Ich kann mich der Einschätzung nur anschliessen.

So wie damals bei Win ME wurde auch bei Vista von M$ alles innovative rausgestrichen, nur um den Termin halten zu können und um damit ein paar arglose Kunden im OEM-Geschäft damit nötigen zu können.

Windows XP Professional als Alternative möglich? Fehlanzeige.
Auch ich bin bei meiner Arbeit weitestgehend auf Windows angewiesen, weil die Software-Pakete, mit denen ich arbeite(n muss), nicht für andere Unix/Linux/BSD verfügbar sind. Manchmal wärs mir aber wirklich lieber, ich könnte auf eine Alternative ausweichen ...

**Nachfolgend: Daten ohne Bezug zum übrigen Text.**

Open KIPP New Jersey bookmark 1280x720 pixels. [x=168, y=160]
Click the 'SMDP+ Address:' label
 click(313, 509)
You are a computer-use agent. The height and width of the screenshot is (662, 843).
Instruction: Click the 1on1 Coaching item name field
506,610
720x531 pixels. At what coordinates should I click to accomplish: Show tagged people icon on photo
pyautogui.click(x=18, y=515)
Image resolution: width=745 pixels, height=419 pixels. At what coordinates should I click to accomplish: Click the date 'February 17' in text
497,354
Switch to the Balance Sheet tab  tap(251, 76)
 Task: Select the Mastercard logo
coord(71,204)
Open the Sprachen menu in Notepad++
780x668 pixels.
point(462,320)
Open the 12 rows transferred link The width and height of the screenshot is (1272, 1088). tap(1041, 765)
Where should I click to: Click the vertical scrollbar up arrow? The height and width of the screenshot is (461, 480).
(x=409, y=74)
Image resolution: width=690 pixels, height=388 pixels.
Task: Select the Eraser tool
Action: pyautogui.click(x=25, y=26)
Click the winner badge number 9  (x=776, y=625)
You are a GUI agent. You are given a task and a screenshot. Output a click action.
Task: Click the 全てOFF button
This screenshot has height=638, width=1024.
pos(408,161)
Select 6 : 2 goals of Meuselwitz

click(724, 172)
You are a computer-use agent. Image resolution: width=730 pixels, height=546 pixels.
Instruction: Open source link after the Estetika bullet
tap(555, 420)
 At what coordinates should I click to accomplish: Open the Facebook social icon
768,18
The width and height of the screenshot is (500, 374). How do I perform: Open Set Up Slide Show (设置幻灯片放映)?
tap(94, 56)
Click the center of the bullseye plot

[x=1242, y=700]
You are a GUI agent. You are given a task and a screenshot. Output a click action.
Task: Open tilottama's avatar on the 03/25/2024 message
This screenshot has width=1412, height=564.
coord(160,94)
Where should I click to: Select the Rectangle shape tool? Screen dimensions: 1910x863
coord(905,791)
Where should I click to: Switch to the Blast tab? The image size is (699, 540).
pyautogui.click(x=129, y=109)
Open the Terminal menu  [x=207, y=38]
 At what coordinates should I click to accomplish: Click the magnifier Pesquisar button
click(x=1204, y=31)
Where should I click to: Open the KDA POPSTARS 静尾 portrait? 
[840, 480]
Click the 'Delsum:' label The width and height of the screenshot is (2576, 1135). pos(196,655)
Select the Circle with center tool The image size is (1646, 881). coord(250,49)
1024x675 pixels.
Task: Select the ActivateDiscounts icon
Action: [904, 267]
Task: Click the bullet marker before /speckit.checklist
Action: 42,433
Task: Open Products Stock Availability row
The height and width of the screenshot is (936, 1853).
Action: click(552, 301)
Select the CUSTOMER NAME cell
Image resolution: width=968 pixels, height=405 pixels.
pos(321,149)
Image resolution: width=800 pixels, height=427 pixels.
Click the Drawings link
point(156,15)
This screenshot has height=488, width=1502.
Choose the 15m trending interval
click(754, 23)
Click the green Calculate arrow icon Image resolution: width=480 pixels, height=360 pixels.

Ich kenne aber auch viele - darunter auch grössere Unternehmen - die diese Zwänge, denen ich unterliege, nicht trifft - die ernsthaft beabsichtigen, in absehbarer Zeit (nach XP) auf Linux/BSD/Unix umzusteigen und sich den ganzen Schwachsinn, der derzeit rund um wintel läuft, im wahrsten Sinne des Wortes "zu ersparen".
Dieser Trend ist inzwischen quer durch alle Schichten von Computernutzern und IT-Verantwortlichen zu vernehmen und wird umso mehr zunehmen, desto leistungsfähiger und desto einfacher die Bedienung der Alternativen wird.